EXERCISE PROMPT: Continue the article on languishing below from its last sentence.

GIVEN PASSAGE:
((

When The New York Times first published a piece on languishing — a term coined by sociologist and psychologist Corey Keyes, PhD, which has gained more significance amid the pandemic — it felt like a sigh of relief. Finally, there was a word to describe how we've all been feeling for the past year. Dubbed the "neglected middle child of mental health," languishing may be the label you've been trying to attach to the "sense of stagnation and emptiness" you've experienced as weeks of COVID-19 turned into months. The good news? There are steps you can take to feel better.
What Is Languishing?
Languishing is "a prolonged state of 'blah' or feeling low, dissatisfied, and lacking motivation," Christina Cruz, PsyD, a clinical psychologist and mindset and confidence coach in Oregon, told POPSUGAR. You may also feel lethargic, cynical, short-tempered, chronically overwhelmed, or stagnant.
Dr. Cruz explained that languishing is by no means a new phenomenon. "Merely looking at the symptoms of languishing will tell you that we have been battling languishing, likely, at various times in our lives," she said. However, it has grown exponentially over the last year amid so much anxiety, confusion, fear, and stress. COVID-19 also stripped away many of the outlets and coping mechanisms people relied on to manage these symptoms prepandemic, from happy hours with friends to long sessions at the gym. Dr. Cruz said this has caused the symptoms of languishing to feel more intense than ever before.
Neha Mistry, PsyD, a therapist in Texas, noted that while languishing can cause you to feel sort of empty, it is not a mental illness or mood disorder. "It does not necessarily bring forth feelings of hopelessness, guilt, and prolonged periods of a low depressed mood as clinical depression does," Dr. Mistry told POPSUGAR.
Think of languishing as the place between feeling truly dejected and thriving, added Kelly Vincent, PsyD, a licensed psychologist in California. You aren't depressed, unable to get out of bed, but you also aren't living to your fullest potential. In order to be classified as a clinical mood disorder, the symptoms would have to interfere with your ability to go about your day, Dr. Vincent explained. "From what the current research says, languishing does not completely impair a person's ability to function or cope. Instead, it appears to dampen their emotional state, outlook on life, and motivation."
How to Manage the Symptoms of Languishing
The first step in managing languishing — or any big, uncomfortable emotions — is to acknowledge it. "This past year has been intense, so it makes a lot of sense why you may be struggling with motivation and finding a new groove," Dr. Vincent told POPSUGAR, adding that "normalizing the experience can lessen the intensity." These expert tips will help you find a path forward to feeling more energized and fulfilled.

))

DATASET CONTENT:
((

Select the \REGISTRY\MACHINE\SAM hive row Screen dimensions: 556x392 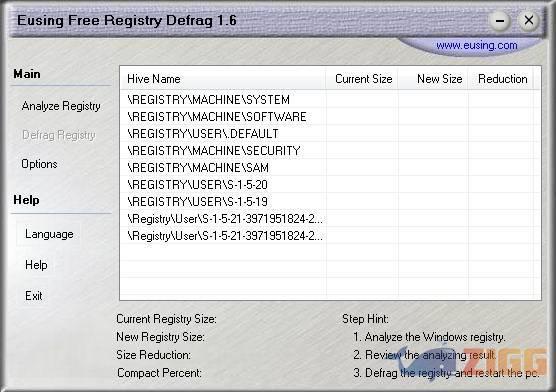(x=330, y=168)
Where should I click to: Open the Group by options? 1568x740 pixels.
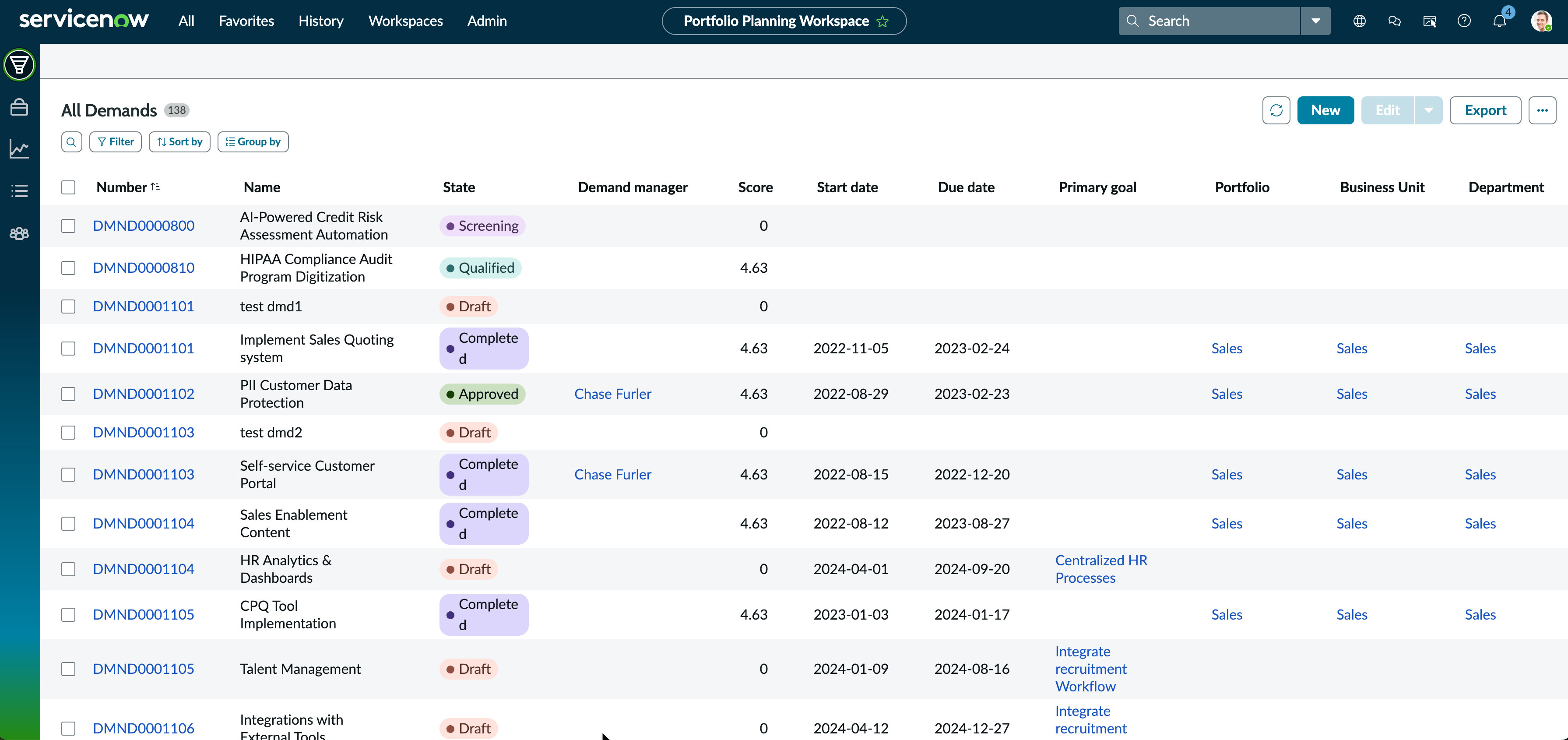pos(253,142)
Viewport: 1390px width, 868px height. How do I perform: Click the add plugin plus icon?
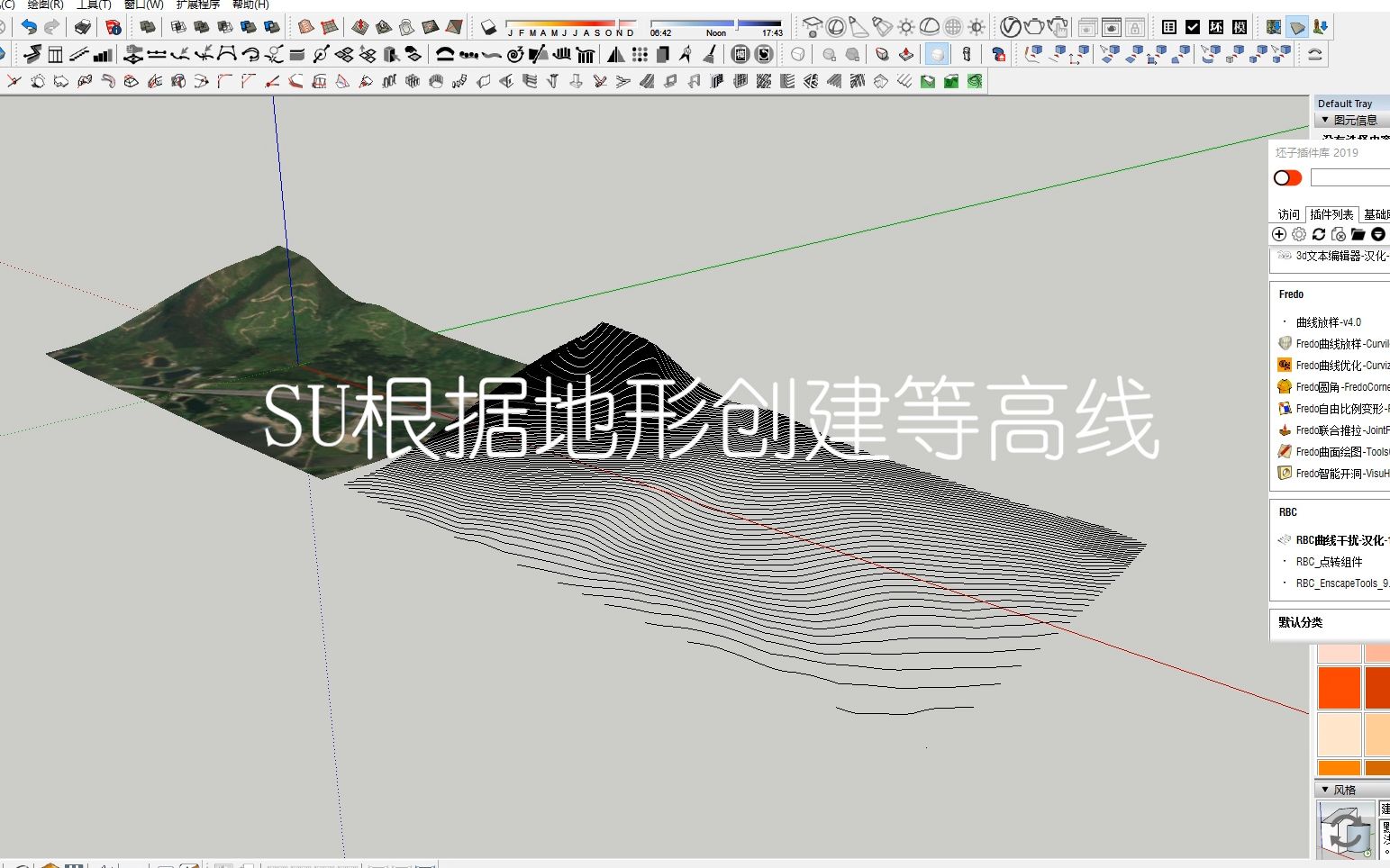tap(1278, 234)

))

WRITTEN REPLY:
- Focus on your basic needs. Dr. Cruz recommends asking yourself: Am I eating enough? Am I prioritizing sleep? Did I drink plenty of water today? Am I taking breaks in my day to regroup or to get social interaction? What is one thing that brought me joy today? This simple task can help you feel more centered and in control.
- Engage in activities that once brought you joy. "I have clients that used to find joy in walking and running, but when COVID-19 hit, they slowly lost their motivation to continue to do things that once brought fulfillment or relieved stress," Dr. Cruz said. Now is the time to (safely) get back to the things that made you happy.
- Keep up the hobbies you had while staying at home. Did you get into knitting or fall in love with baking? Perhaps learning how to master a new TikTok dance or exercise challenge was a source of happiness and accomplishment. Whatever helped you through the past year, continue doing it. As Dr. Mistry noted, it's important to put down your phone and shut off your work email from time to time.
- Create a helpful, purposeful morning and nighttime routine. They'll help fuel your motivation and ensure you get adequate sleep, which is crucial to feeling your best.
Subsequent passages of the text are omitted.